* Testo proposto
E’ in distribuzione “La borraccia e altri racconti” un piccolo libretto di appena dodici racconti brevi scritti da Vincenzo Testa, diacono e giornalista. I dodici piccoli racconti hanno il raro pregio della semplicità. Emerge la fluidità di una scrittura coinvolgente e accattivante tipicamente giornalistica.  Qua e là è possibile cogliere frammenti autobiografici oppure trovare dettagli di cronaca o racconti che si alternano tra sogni, desideri, attese e speranze.

* Esercizio
Nel testo proposto sulla raccolta «La borraccia e altri racconti», elenca tutti i temi tra cui si alternano i racconti.

* Dati di partenza

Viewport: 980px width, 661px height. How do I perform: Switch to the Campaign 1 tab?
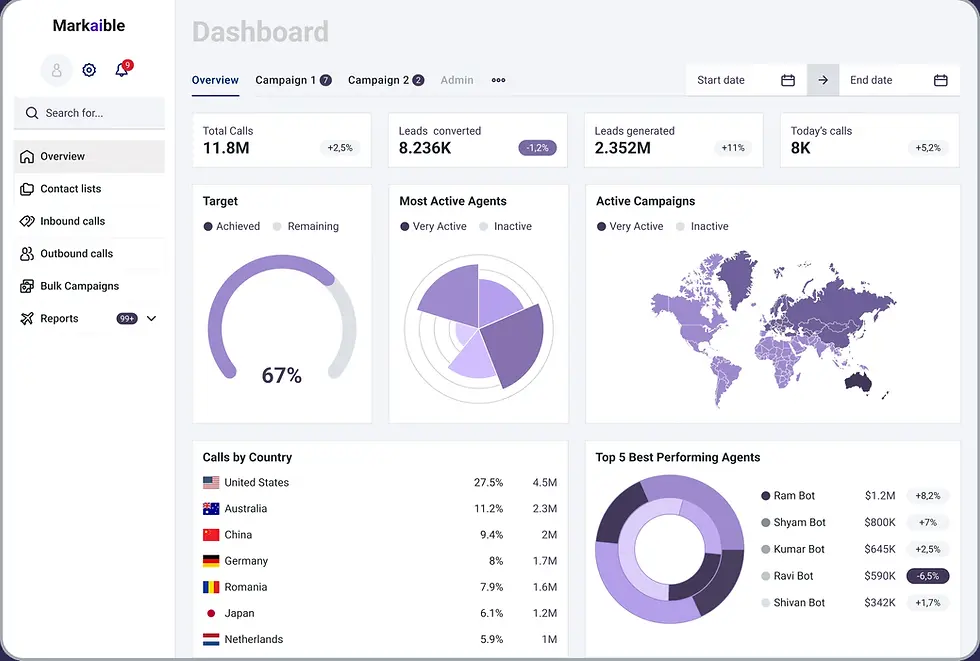[287, 79]
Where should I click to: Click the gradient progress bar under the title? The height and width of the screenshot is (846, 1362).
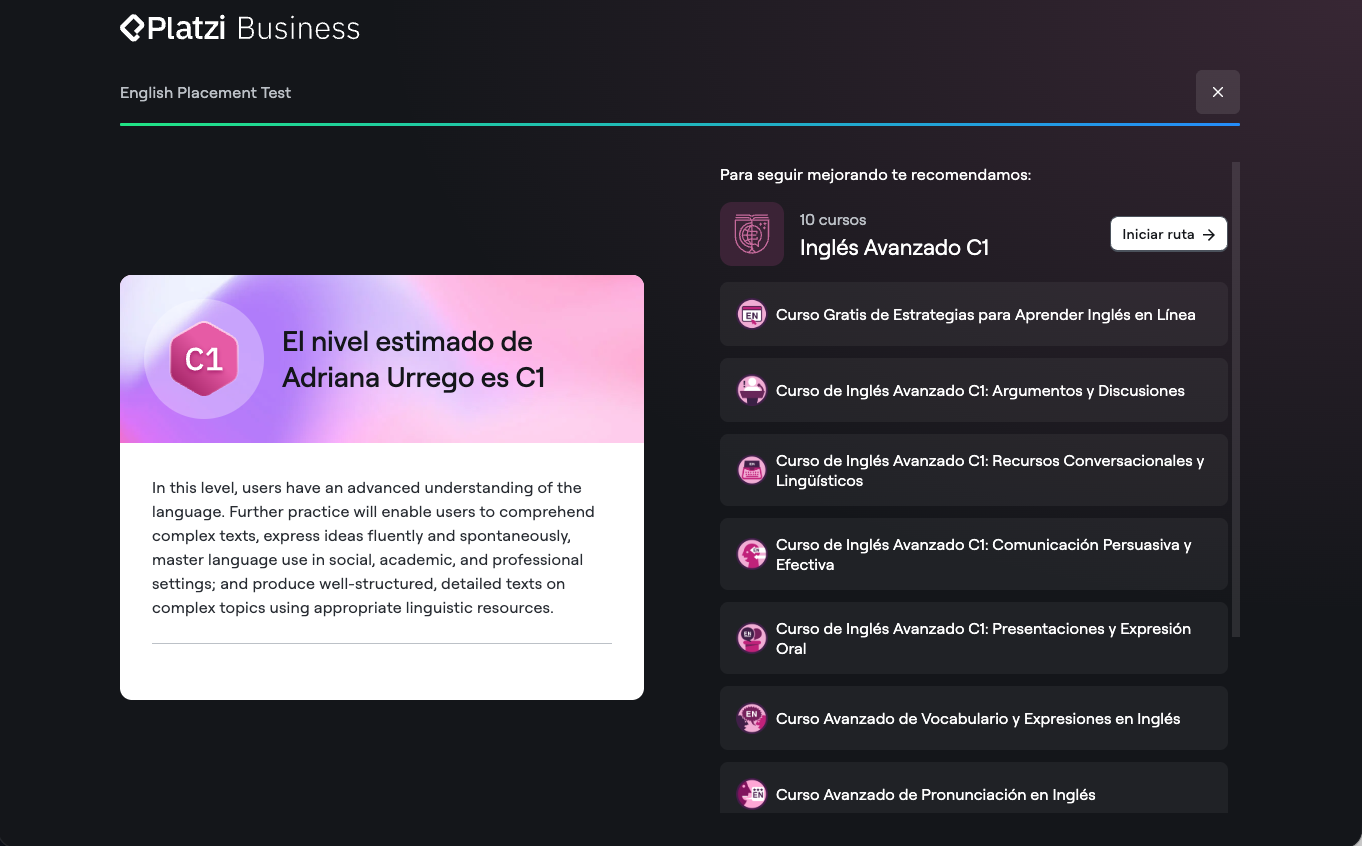[x=680, y=125]
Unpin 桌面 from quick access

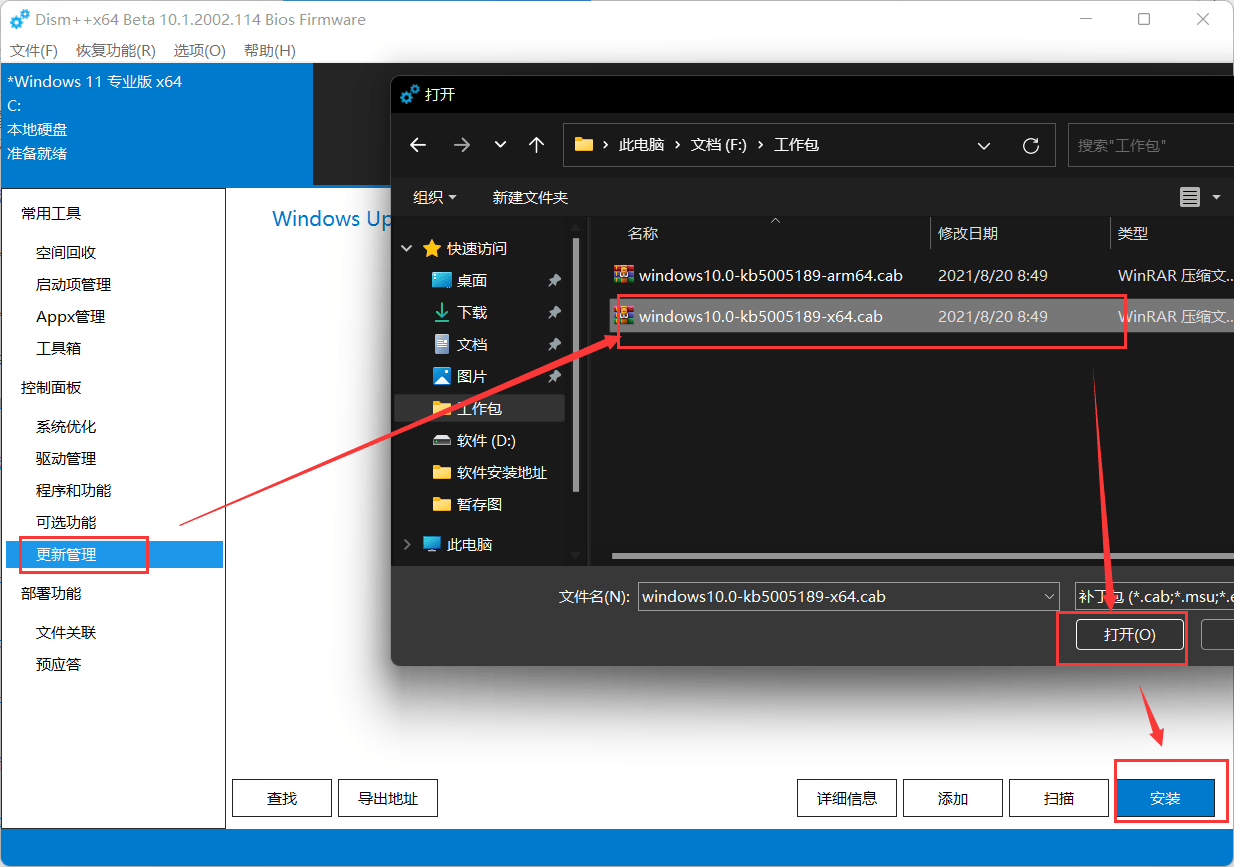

* Risultato
Sogni, desideri, attese, speranze.